10Q is an ambitious online effort to reverse the trend of living only for the moment that has crowded out that ancient ritual. It is an experiment to see what happens when these questions of reflection are brought to the frenetic life in places like New York, Las Vegas and San Francisco.
10Q, is a partnership between Nicola Behrman, an LA-based screenwriter, Greenman, a New Yorker editor, and Amelia Klein, program director of Reboot, a Jewish cultural organization that seeks to reinvent and re-imagine Jewish rituals and traditions. The website, launched in 2008 has already become a national sensation. The site garnered more than 30,000 visitors during the ten days in 2009 and drew press coverage from the likes of The New York Times and USA Today. With the questions projected in Times Square, it even caught on with the governor of New York, and the president of New York University. This year, such luminaries as Lemony Snicket author Daniel Handler and University of California President Mark Yudof have already signed on.
The answers go into a secure, digital vault after the 10 days and are returned via email to participants one year later when the process begins again. The idea is for participants to make an annual tradition out of answering the questions, building up an archive for future years to come.
10Q attracts an ecumenical, multi-generational audience with participants ranging from teenagers to grandparents. Although the project is rooted in the Jewish idea of ethical wills and reflection, teshuvah and occurs during the ten days between Rosh Hashanah and Yom Kippur, it has attracted people of all backgrounds and denominations, including Catholics, Episcopalians and Buddhists. One anonymous participant commented: “I’m Jewish, but more culturally than theologically and so I found this resonated perfectly with my trying to draw meaning and significance out of the rituals in ways that apply to my life.”
The 10Q questions are not religious in nature; they are for anyone interested in pondering their world. They are about your place on the planet, and the planet’s place within you.
“Sifting through the public entries from last year, we realized that 10Q is the complete antithesis to facebook,” Behrman said. “Instead of trying to prove that life is wonderful, that everything is going great, people are incredibly honest in their 10Q entries. Fears about work, sense of self, loneliness all come out through their answers to the 10Q questions and it’s surprisingly uplifting to see. You read them and think, “Wow, I’m not the only person in the world who feels nervous when I walk into a room of people or criticizes myself too much.
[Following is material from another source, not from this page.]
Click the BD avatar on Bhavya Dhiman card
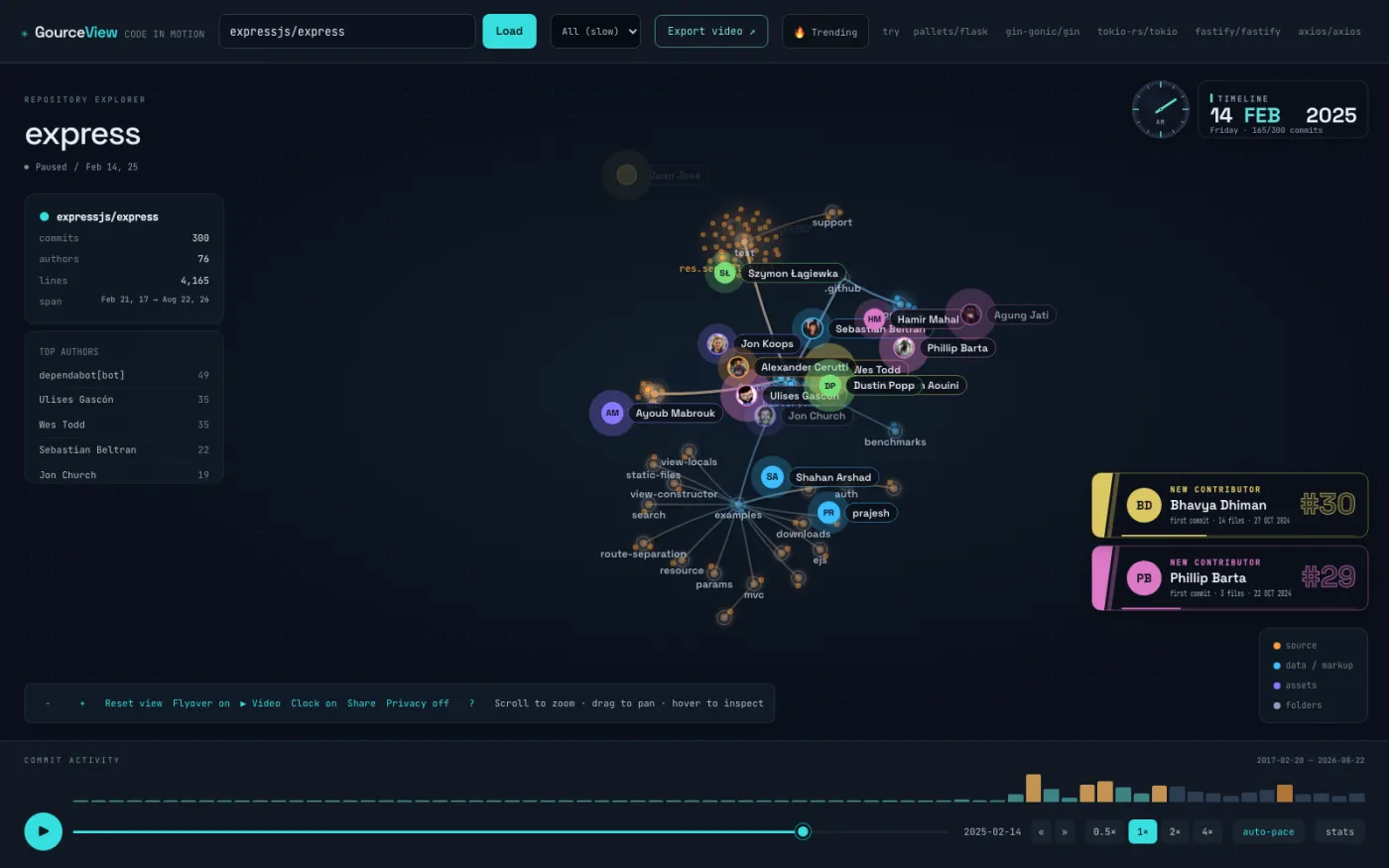[1144, 505]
It’s utterly liberating,” she commented.
This year’s questions range from the personal to the communal, from family issues to global events.
Last year, New York Gov. David A. Paterson responded to a question about what he would have changed from the previous year, saying: “I would have embarked on a campaign to educate the public about how stimulus money affects the state budget, so that all New Yorkers would understand how we were able to keep state spending flat when it appeared that there was a substantial increase due to the addition of federal stimulus dollars.”
The 10Q project resonates with a wide variety of people and was used by a documentary filmmaker, who asked the 10Q questions as a transformative exercise for death row inmates (and their families) before they were executed, and by a social worker with a mental health group she runs at her clinic. The project can also facilitate intergenerational dialogue with families organizing conference calls to discuss their daily responses.
“Our attentions have been fractured, scattered and divided across so many channels, apps and tweets that it’s virtually impossible to stop and take it all in,” said Lou Cove, Executive Director of Reboot. “The 10 Q project is an invitation to slow down and reflect on what really matters to you.”